— Start of GIVEN ENTRIES —

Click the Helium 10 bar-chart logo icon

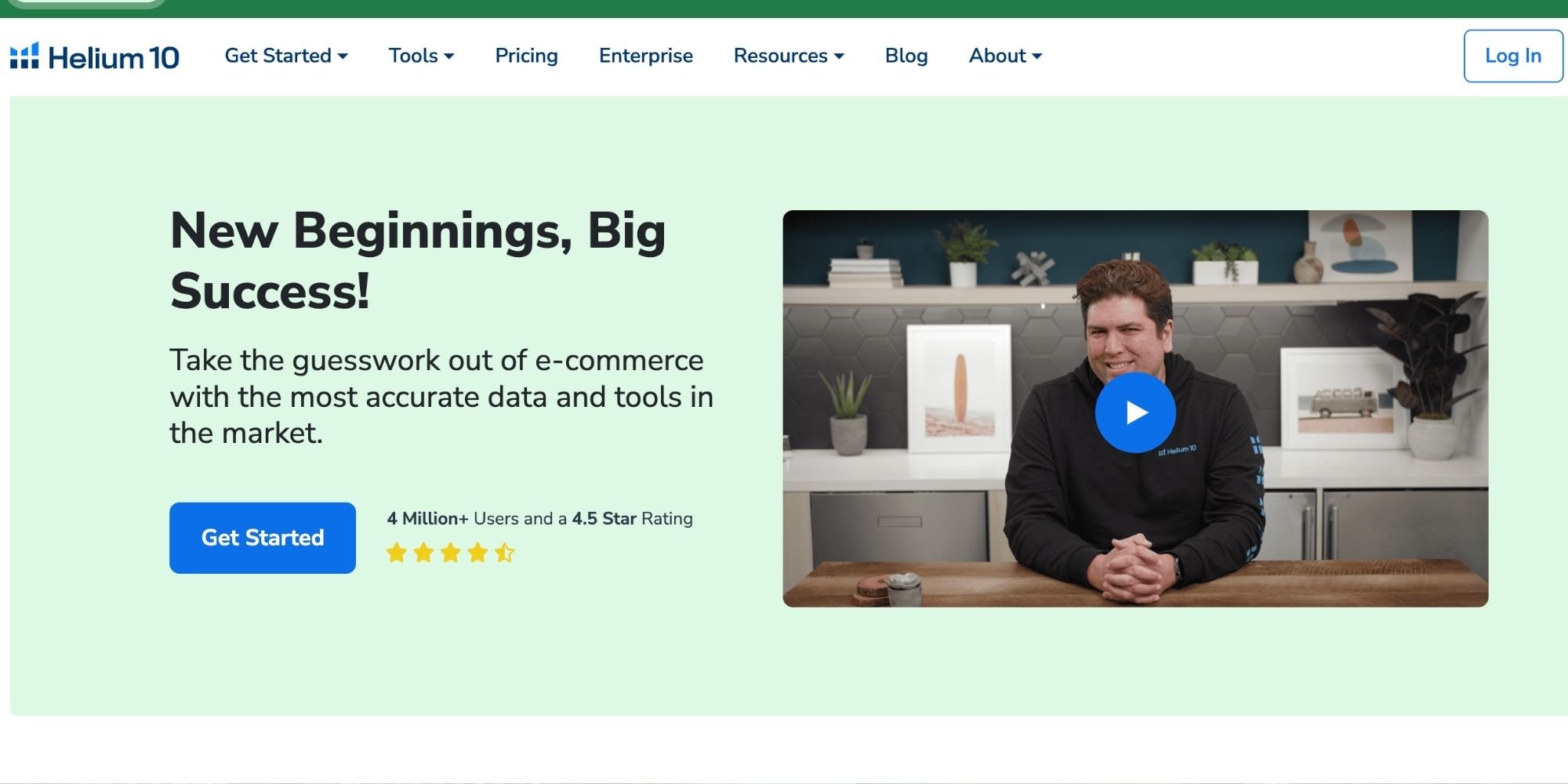coord(24,56)
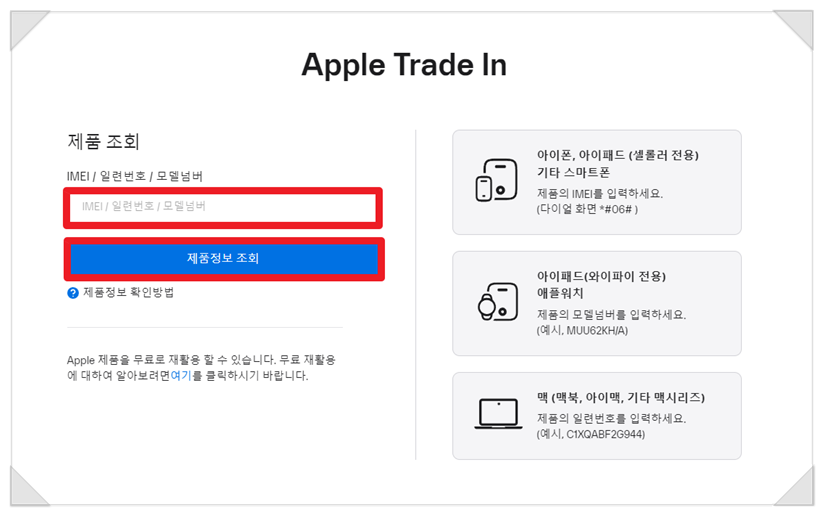This screenshot has height=516, width=824.
Task: Click the IMEI / 일련번호 / 모델넘버 field label
Action: coord(135,176)
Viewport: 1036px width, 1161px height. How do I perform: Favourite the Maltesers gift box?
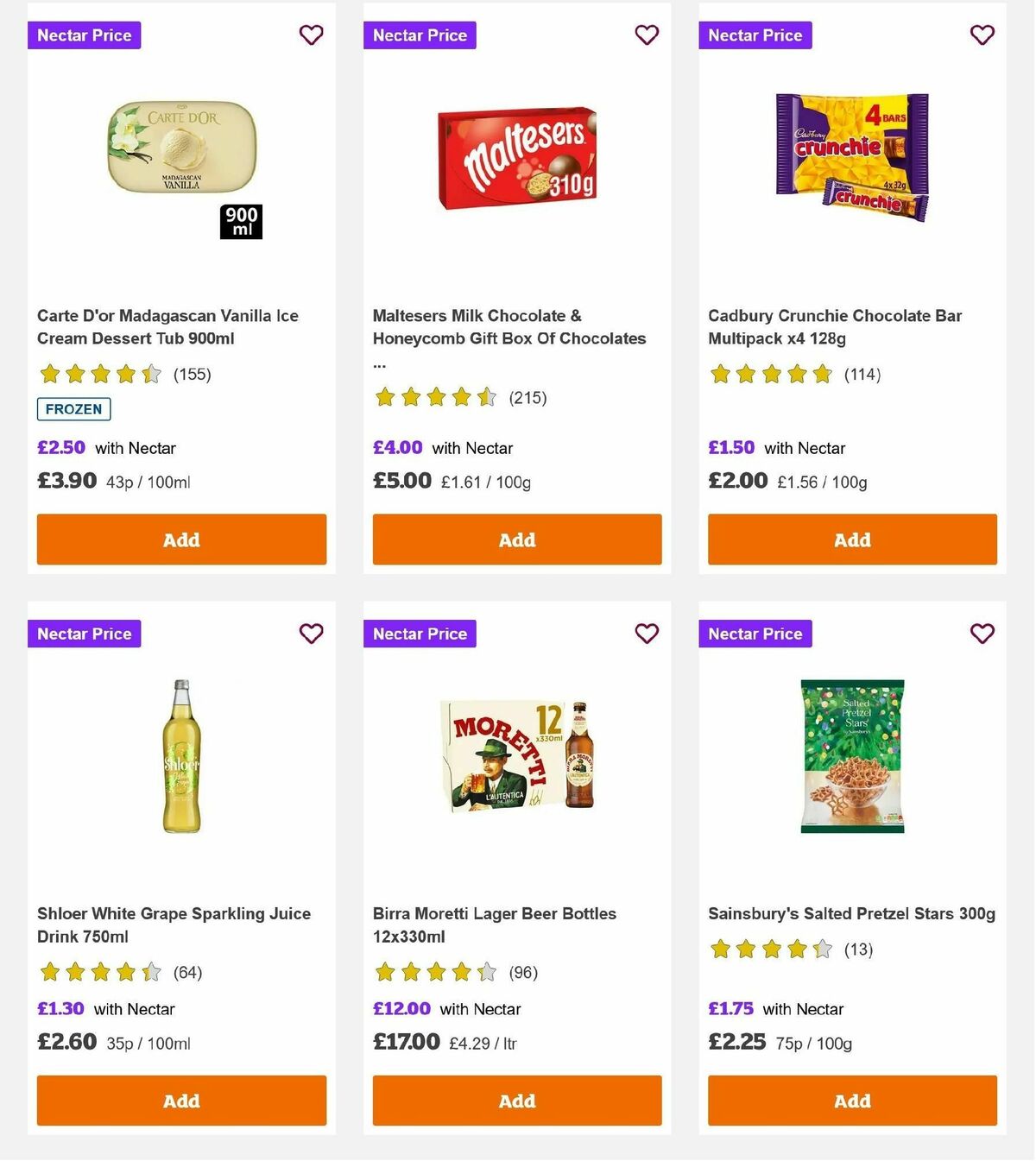coord(646,35)
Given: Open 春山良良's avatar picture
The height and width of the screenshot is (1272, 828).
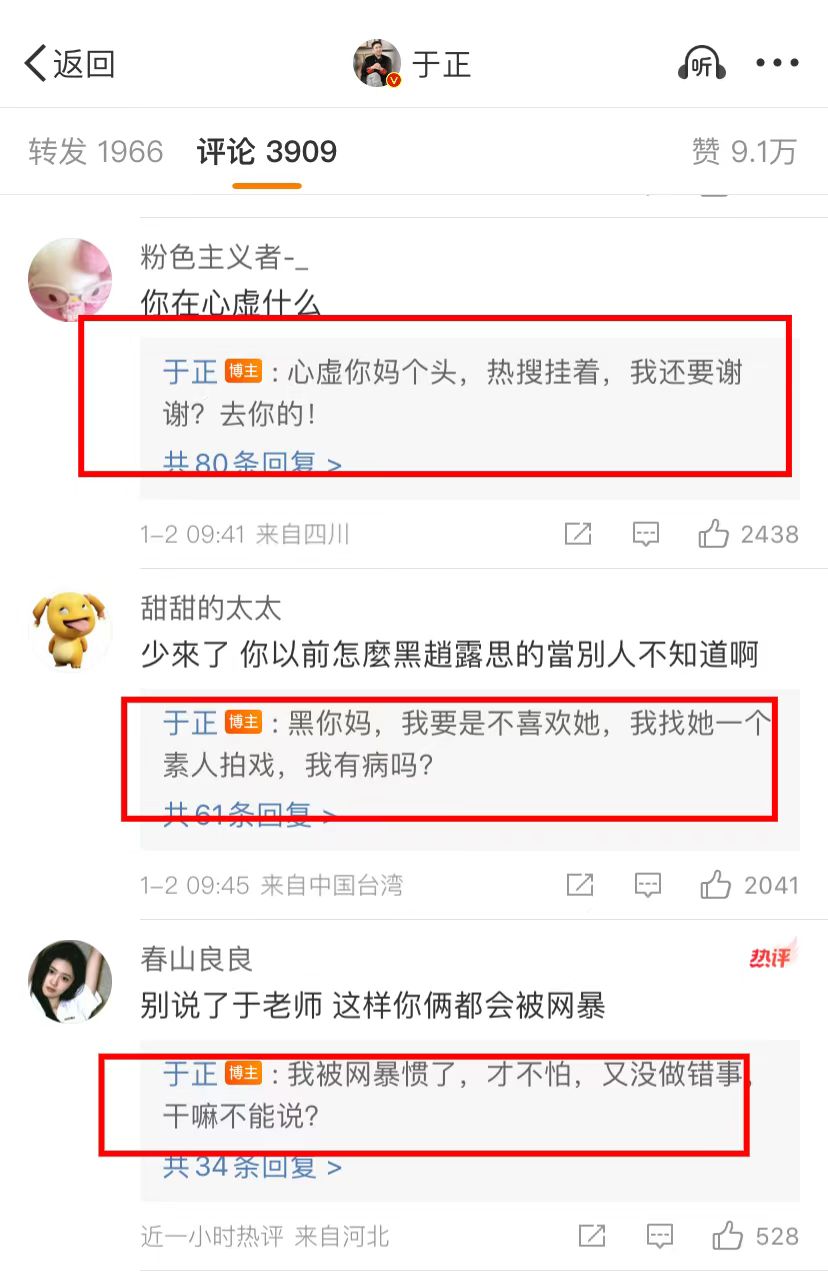Looking at the screenshot, I should click(x=69, y=981).
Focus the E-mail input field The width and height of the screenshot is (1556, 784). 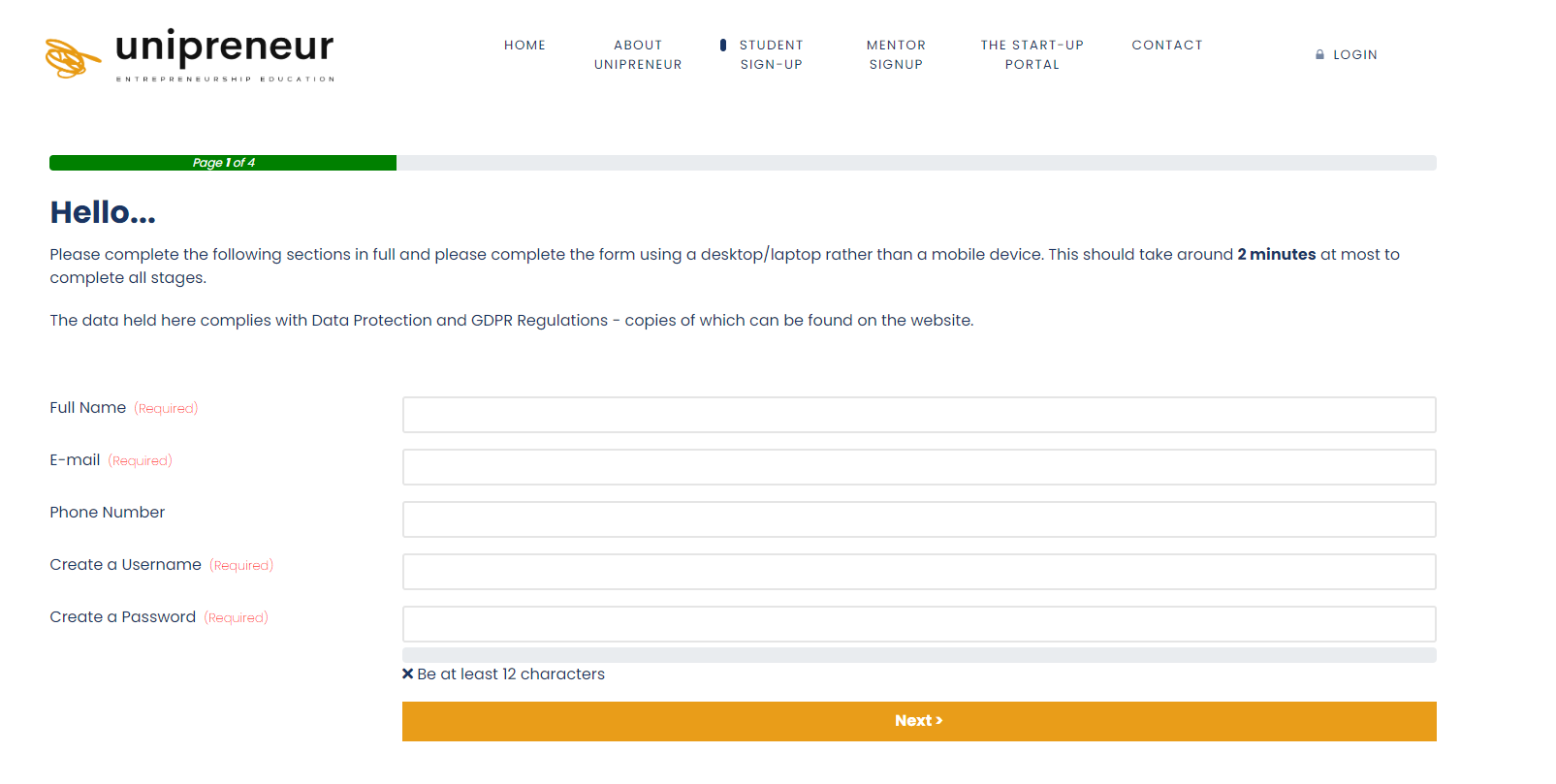(918, 467)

— End of GIVEN ENTRIES —

### TASK TO COMPLETE
Starting at the first line of the data and stopping after the line that contains "Looking at the", can you put each line into a Markdown table with the columns Row and Line, numbering the rows and skipping blank lines? Leave the pictures out of the answer.

### EXERCISE RESULT
| Row | Line |
|---|---|
| 1 | Click the Helium 10 bar-chart logo icon |
| 2 | coord(24,56) |
| 3 | This screenshot has height=516, width=824. |
| 4 | Task: Click the IMEI / 일련번호 / 모델넘버 field label |
| 5 | Action: coord(135,176) |
| 6 | Viewport: 1036px width, 1161px height. How do I perform: Favourite the Maltesers gift box? |
| 7 | coord(646,35) |
| 8 | Given: Open 春山良良's avatar picture |
| 9 | The height and width of the screenshot is (1272, 828). |
| 10 | Looking at the screenshot, I should click(x=69, y=981). |